The challenging nature of optimization problems to be solved when using learning neural networks has implications when training models in practice. In general, (stochastic) gradient descent is the best algorithm available, and this algorithm makes no guarantees. At the end of this activity, and when the students will have designed the neural network for controlling a dynamic process using the Simulink tool, the following aspects will be clear.

- Possibly Questionable Solution Quality. The optimization process may or may not find a good solution and solutions can only be compared relatively, due to deceptive local minima.
- Possibly Long Training Time. The optimization process may take a long time to find a satisfactory solution, due to the iterative nature of the search.
- Possible Failure. The optimization process may fail to progress (get stuck) or fail to locate a viable solution, due to the presence of flat regions.

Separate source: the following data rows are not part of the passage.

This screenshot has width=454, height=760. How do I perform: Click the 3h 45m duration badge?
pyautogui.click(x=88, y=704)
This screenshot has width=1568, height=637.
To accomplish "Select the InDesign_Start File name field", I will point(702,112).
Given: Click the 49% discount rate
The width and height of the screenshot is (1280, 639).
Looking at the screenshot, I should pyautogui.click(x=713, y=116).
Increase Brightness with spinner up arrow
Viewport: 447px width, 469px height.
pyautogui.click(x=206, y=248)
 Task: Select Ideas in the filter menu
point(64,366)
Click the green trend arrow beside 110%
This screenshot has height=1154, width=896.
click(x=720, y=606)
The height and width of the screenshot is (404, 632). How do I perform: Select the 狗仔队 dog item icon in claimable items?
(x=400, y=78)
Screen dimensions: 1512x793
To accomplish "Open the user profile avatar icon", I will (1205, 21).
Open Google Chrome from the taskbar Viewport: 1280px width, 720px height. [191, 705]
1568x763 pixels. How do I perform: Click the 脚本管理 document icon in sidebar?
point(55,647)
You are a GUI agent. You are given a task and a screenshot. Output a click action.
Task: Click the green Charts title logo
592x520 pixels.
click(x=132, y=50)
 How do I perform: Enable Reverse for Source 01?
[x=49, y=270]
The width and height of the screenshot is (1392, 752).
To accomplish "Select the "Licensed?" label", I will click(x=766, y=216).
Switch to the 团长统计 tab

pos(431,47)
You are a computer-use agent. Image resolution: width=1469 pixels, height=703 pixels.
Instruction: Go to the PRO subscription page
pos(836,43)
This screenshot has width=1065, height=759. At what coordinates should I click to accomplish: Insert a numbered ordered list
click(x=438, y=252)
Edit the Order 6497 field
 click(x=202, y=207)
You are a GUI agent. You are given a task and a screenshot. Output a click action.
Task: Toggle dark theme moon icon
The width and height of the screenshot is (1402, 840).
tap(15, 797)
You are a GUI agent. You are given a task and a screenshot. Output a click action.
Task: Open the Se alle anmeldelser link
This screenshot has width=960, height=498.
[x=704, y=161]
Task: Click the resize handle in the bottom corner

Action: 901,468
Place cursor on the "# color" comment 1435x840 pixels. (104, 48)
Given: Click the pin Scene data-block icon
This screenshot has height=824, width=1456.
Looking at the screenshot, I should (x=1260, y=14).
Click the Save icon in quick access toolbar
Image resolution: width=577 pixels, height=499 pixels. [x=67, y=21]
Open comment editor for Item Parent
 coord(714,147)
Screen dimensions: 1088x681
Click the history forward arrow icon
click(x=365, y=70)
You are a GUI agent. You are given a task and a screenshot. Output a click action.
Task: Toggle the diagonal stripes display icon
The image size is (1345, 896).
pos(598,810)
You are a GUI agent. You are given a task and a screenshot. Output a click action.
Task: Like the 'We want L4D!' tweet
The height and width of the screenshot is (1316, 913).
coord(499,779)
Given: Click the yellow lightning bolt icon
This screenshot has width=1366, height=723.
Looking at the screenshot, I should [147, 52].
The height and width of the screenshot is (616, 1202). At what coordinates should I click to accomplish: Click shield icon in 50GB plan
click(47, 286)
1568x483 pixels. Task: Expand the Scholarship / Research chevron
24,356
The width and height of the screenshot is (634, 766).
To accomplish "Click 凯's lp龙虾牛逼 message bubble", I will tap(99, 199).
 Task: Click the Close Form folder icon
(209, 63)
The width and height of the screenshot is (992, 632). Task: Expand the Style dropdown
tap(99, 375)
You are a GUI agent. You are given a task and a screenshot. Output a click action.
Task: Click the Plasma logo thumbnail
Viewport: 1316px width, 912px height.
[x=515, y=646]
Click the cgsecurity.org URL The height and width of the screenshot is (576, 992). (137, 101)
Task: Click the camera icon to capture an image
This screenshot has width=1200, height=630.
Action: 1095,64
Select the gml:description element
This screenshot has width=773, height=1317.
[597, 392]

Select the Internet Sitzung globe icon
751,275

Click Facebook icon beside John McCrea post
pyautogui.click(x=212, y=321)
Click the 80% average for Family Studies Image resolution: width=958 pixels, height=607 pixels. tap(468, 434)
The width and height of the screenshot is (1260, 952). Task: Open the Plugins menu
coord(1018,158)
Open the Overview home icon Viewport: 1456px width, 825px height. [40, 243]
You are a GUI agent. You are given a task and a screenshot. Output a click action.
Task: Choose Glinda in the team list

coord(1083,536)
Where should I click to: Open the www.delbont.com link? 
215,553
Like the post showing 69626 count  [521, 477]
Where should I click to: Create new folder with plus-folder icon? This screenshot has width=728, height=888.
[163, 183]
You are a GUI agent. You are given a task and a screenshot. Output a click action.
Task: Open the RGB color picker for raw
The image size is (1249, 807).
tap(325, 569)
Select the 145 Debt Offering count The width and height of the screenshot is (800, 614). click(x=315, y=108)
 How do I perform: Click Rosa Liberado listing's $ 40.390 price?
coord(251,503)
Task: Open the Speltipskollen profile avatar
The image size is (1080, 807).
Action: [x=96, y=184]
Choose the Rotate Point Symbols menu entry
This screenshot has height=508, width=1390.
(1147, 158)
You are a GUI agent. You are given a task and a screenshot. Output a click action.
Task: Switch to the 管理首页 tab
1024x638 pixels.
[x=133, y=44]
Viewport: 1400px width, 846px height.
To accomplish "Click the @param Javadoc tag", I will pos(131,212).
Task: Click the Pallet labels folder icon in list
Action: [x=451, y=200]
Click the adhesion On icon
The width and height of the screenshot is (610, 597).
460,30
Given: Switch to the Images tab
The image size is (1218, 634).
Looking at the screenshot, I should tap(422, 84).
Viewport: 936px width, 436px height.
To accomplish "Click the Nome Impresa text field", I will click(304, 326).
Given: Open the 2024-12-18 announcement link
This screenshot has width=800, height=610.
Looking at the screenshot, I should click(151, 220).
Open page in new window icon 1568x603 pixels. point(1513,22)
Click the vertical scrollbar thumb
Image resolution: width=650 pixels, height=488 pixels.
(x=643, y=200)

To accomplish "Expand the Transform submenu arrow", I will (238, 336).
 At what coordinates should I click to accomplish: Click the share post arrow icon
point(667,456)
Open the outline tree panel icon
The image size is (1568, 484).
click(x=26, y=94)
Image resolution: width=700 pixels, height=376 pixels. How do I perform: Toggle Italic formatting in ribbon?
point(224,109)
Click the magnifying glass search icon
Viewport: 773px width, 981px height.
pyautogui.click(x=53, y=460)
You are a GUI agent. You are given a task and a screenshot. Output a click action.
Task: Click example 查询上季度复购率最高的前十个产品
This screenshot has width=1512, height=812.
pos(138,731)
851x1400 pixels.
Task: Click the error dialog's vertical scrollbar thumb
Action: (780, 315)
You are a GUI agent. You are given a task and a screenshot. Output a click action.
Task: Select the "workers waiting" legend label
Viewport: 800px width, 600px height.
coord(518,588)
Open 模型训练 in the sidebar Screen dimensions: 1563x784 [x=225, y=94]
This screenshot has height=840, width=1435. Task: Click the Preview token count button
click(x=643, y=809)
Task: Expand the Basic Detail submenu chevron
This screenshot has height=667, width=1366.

The task of effective training is to carefully configure, test, and tune the parameters of the model and the learning process itself to best address this challenge.

Thankfully, Matlab and Simulink environment can dramatically simplify the search space and accelerate the search process, often discovering models much larger and with better performance than previously thought possible.


Assessment

A final exam will verify at which level the learning objectives previously described have been acquired. The examination consists of two phases.

  • A Simulink project regarding the simulation and the control design for a nonlinear system by using the Matlab and Simulink environments, which aims at understanding if the student has the skills in the analysis and the synthesis of a complex process.
  • One test (with open and multiple choice questions) on the basic concepts of the activity, with the aim of evaluating how deeply the student has studied the subject and how he is able to understand the topics analysed.

References and Resources

The page that discusses the specific activity is available at the link:

http://www.silviosimani.it/lessons29.html

In particular, the following resources support students using the activity

  • List of demos for the PERCEPTRON neural network example: "demop1", classification for a 2-input perceptron; "demop6", linearly non-separable input vectors; and selected from "nndtoc": "nnd3pc", perceptron classification - fruit example; "nnd4db", perceptron decision boundary; "nnd4pr" perceptron rule.
  • Examples taken from Matlab Exchange Files Web Site: (i) implementation of a two-layers two-neurons network, (ii) multi-layer perceptron training with variable learning rate, (iii) character recognition GUI. (http://www.silviosimani.it/NN_examples01.zip)
  • Three examples of radial basis function (RBF) neural network taken from the Neural Network Design Table of Contents ("nndtoc", Chapter 11): "demorb1", "demorb3", and "demorb4", with different types and number of radial basis functions. 
  • Examples of nonlinear models and neural network training. Zipped Matlab and Simulink directories (http://www.silviosimani.it/nn_fuzzy_examples02.zip).

Moreover, hands-on Matlab and Simulink exercises that should help the student to learn the design phases are available at the link:

http://www.silviosimani.it/lessons42.html

In particular, the following examples are considered:

  • Design Example of a Radial Basis Function Neural Network. Application to the example from: "Neural Networks for Pattern Recognition", C. M. Bishop, Oxford University Press, 1995.
  • Design of MLP neural networks for dynamic model estimation and residual generation. Example of nonlinear process model derivation. Implementation of the MLP design and NN training.